アトピー性皮膚炎で悪循環がおこる要因の一つはバリア機能の低下です。
セラミドを外から補うことで、バリア機能を改善させる効果が期待できます。
大勢のアトピー性皮膚炎の方にも使われていて、症状が改善されたケースも多くみられます。
セラミドはバリア機能を向上させるだけではなく、高い保湿力、低刺激、浸透力が良いことも優秀な保湿剤の条件だといえるでしょう。

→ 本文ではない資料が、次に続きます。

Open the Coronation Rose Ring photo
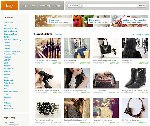(x=48, y=108)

※アトピー性皮膚炎の方は、化粧品も刺激になることが考えられます。不安な方は、使い方やセラミドの選び方などを含め専門医に相談してください。
6. おすすめのセラミド化粧水・美容液
● エトヴォス ベビーローション(化粧水)
優れた保湿力があり、バリア機能の改善を促すヒト型セラミド配合の保湿化粧水です。
ヒト型セラミド1・2・3・6Ⅱの4種類が配合されていて、その他にも保湿力の高い、アミノ酸・ヒアルロン酸なども配合されています。
顔にも体にもOKで、赤ちゃんや敏感肌の方も使いやすい化粧水です。
● エトヴォス モイスチャライジングセラム(美容液)
ヒト型セラミド1・2・3・5・6Ⅱの5種類が、バランスよく高濃度で配合された美容液です。
その他にもアミノ酸・ヒアルロン酸・植物性プラセンタなどが配合され、保湿と整肌効果が期待できます。
シリコン・パラベン・石油系界面活性剤などは不使用で、お肌に優しい低刺激な処方になっています。
肌の機能を向上させる高機能美容液です。
7. まとめ
私たちの肌にあるセラミドという成分が、こんなにも重要な働きをしていたなんて驚きですね。
外からの刺激に負けない健康で丈夫なお肌と、潤いのあるお肌作りには欠かせません。
セラミドは誰のお肌にも必要な成分なので、ぜひスキンケアに取り入れてみてください。